The multiuse space will also function as a private dining room and an option for pop-ups in the future; for now, the best time to visit is at midday, when the bakery’s display case — still loaded with black-cardamom buns, chanterelle-caraway rolls, and a gently sweet parsnip cake from breakfast — gets filled with trays of sandwiches built on that morning’s focaccia, baked until it’s covered with dark spots and filled and sliced into big squares that require both hands to eat. The fully dressed sandwiches appear around 11:30 and are available until they sell out for the day. That means no mods or custom orders either.
I tried two of the available sandwiches, each costing $16, the other day. My favorite consisted of a vibrant smoked-trout dip with watercress and soft marinated Sun Golds that melted into everything. The focaccia was chewy with an irregular, spongy crumb thick enough to absorb all the juices without seeping through the crust. (A girl next to me struggled to keep hers from falling apart.) And while I loved the salty speck and very spicy pickled peppers in my other sandwich, it was undone by a very orange squash butter that McGarry says is “just squash and butter.” The good news is McGarry says the sandwiches will change frequently.

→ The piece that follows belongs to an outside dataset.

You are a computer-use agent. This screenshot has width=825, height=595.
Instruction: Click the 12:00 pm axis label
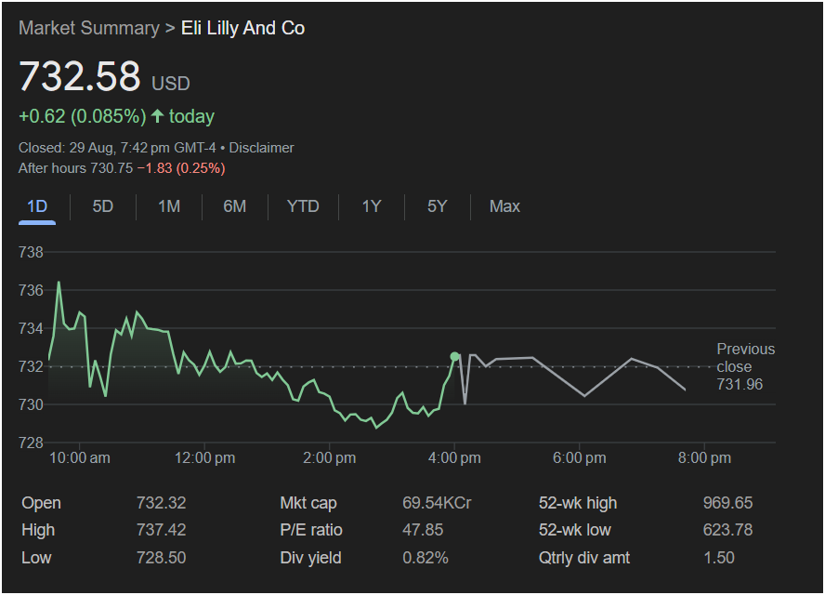click(x=204, y=457)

Even though he has been running around in an apron since the opening, McGarry intends to give the kitchen the leeway to produce the menu while he focuses on the other details: sourcing antique Alessi fish trivets and plate sets. McGarry also sells the ingredients from the sandwiches in a refrigerator in the front of the store — like containers of marinated broccoli rabe and anchovies — as well as jars of sunflower-seed barley miso and hot sauce made from ají dulce with nasturtium leaves. Below the condiments are bins of flowers and eucalyptus alongside orchard fruit and root vegetables.
It takes about 15 minutes to walk from Gem Home to the junction of Ludlow, Division, and Canal Streets, where Elbow Bread — the new bakery from Zoë Kanan and the Court Street Grocers crew — has, after months of delays, finally opened. Although it tends to be cleared out of breakfast items (get there before 10 a.m. for the best variety), plenty of bread is available later in the day, like the conical, croissantlike “elbows” sprinkled with sesame seeds and the buttered spelt rolls. While the rotating display of soft sweet-potato pretzel “hugs” looked freshly loaded with both salted and sugared options, I went with a sweet one, which was comprehensively coated with spiced sugar in every crevice that even more impressively adhered to the smooth browned exterior every time I took a bite.
With its fresh white paint job and massive windows swung open on all three sides, Elbow Bread is the kind of space that onlookers will always stop to check out and eventually wander inside. Lines form often in the standing-room-only space, all of a sudden trailing out the door as people try to view what’s still available from outside. Kanan herself is present but mostly out of sight in the bakery downstairs.
Latecomers who miss out on breakfast breads can console themselves with a selection of cookies in time for afternoon tea. Flaky rugalach filled with spiced-pecan meringue immediately conjured the holidays, while thin, caramelized palmiers were dotted with whole caraway seeds that cut through the butter and caramel. Throw in one of the nostalgically cakey brownies that happen to be gluten free and you won’t feel like you missed out at all.